| TASK DESCRIPTION |
Copy, from the entries below, each line in which the string "agent" appears.

+ + + + +

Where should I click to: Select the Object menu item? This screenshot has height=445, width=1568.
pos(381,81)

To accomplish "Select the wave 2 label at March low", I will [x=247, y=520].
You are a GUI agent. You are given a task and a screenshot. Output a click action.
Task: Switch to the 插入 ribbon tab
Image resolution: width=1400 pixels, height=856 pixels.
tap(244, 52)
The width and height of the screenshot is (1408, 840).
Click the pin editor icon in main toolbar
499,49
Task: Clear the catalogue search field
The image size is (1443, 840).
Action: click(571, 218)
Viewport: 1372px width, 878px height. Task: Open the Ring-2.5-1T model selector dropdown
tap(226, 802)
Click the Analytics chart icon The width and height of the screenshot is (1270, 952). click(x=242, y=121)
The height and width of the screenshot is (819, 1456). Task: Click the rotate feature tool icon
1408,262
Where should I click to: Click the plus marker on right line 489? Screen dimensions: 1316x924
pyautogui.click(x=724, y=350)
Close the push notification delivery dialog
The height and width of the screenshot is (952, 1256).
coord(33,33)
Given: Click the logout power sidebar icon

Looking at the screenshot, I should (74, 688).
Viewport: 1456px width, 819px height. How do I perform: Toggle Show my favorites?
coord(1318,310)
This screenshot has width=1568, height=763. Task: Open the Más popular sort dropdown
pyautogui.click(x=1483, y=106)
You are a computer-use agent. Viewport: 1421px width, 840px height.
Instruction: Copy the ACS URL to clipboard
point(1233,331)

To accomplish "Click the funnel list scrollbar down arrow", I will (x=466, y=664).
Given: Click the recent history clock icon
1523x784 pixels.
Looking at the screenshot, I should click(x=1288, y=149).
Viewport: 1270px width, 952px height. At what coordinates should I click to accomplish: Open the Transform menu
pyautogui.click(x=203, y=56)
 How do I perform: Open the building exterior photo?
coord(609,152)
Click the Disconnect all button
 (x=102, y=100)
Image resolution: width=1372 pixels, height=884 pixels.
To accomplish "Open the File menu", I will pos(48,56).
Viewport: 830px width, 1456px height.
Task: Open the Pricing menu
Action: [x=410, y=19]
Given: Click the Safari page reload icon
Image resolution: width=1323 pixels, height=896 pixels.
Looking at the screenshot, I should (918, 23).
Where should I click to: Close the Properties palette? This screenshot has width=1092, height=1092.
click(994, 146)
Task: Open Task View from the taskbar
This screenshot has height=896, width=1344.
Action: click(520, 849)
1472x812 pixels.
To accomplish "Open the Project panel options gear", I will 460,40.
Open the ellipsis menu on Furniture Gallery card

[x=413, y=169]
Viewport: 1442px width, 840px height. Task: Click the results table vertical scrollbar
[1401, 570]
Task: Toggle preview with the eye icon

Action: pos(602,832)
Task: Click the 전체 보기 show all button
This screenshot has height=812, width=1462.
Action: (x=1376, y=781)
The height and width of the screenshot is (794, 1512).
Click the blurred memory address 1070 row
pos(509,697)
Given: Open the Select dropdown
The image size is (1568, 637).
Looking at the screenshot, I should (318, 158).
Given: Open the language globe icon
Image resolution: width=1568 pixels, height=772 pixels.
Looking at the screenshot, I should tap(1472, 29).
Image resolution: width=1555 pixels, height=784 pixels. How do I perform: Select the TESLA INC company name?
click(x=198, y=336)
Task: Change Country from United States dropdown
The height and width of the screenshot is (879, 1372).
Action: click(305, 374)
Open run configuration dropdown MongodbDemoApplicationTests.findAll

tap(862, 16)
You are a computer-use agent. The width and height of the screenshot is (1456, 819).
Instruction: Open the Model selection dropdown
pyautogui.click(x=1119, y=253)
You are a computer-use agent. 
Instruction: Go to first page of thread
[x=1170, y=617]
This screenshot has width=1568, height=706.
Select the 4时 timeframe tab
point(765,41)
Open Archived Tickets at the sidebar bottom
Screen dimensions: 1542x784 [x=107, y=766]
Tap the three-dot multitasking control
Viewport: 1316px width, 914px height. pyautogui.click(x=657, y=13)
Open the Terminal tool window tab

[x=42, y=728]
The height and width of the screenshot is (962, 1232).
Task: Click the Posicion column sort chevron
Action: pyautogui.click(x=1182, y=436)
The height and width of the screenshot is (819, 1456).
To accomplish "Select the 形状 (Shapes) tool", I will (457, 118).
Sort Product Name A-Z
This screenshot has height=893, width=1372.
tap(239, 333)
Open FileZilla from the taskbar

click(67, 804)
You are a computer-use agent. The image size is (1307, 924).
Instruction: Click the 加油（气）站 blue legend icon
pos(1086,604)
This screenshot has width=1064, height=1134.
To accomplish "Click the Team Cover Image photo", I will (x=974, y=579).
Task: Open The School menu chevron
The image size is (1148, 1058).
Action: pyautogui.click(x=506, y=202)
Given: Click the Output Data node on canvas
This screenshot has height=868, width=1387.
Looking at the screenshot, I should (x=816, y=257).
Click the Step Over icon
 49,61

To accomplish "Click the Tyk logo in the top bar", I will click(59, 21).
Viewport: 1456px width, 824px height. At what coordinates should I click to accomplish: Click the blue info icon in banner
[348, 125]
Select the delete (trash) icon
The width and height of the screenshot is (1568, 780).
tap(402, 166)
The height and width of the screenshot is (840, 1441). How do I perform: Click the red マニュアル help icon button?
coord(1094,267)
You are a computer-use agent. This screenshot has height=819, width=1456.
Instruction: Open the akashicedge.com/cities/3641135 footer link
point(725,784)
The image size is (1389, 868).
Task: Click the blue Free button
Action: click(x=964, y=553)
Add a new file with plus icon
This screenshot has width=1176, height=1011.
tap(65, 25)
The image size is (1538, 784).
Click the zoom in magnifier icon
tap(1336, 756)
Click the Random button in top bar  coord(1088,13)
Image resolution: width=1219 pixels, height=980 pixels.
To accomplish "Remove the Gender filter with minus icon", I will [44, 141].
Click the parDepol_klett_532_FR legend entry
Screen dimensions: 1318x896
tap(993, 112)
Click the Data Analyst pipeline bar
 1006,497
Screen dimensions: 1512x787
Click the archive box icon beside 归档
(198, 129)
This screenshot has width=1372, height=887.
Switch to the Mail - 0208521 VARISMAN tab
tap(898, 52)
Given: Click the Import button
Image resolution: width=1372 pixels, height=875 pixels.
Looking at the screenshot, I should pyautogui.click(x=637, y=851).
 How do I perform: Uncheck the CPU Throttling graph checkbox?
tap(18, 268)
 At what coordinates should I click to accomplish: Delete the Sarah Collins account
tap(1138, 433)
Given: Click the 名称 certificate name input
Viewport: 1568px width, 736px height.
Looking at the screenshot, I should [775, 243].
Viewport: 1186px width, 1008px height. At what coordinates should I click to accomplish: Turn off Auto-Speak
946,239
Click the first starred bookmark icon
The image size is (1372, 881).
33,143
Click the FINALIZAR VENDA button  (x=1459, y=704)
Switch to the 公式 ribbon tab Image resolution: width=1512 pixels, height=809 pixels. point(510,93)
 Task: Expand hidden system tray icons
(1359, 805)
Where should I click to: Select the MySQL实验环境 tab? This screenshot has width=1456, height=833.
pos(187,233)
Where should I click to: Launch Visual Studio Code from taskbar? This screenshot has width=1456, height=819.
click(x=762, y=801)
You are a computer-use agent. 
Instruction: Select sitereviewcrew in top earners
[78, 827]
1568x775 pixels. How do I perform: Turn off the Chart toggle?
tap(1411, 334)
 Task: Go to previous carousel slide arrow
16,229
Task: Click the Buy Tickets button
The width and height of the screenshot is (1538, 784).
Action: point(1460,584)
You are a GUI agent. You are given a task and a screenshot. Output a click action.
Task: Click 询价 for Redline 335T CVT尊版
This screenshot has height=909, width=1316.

+ + + + +

| FINISHED EXERCISE |
You are a GUI agent. You are given a task and a screenshot. Output a click action.
You are a computer-use agent. Viewport: 1421px width, 840px height.
You are a computer-use agent. The width and height of the screenshot is (1456, 819).
You are a computer-use agent. 
You are a computer-use agent. The image size is (1307, 924).
You are a computer-use agent. This screenshot has height=819, width=1456.
You are a computer-use agent. 
You are a GUI agent. You are given a task and a screenshot. Output a click action.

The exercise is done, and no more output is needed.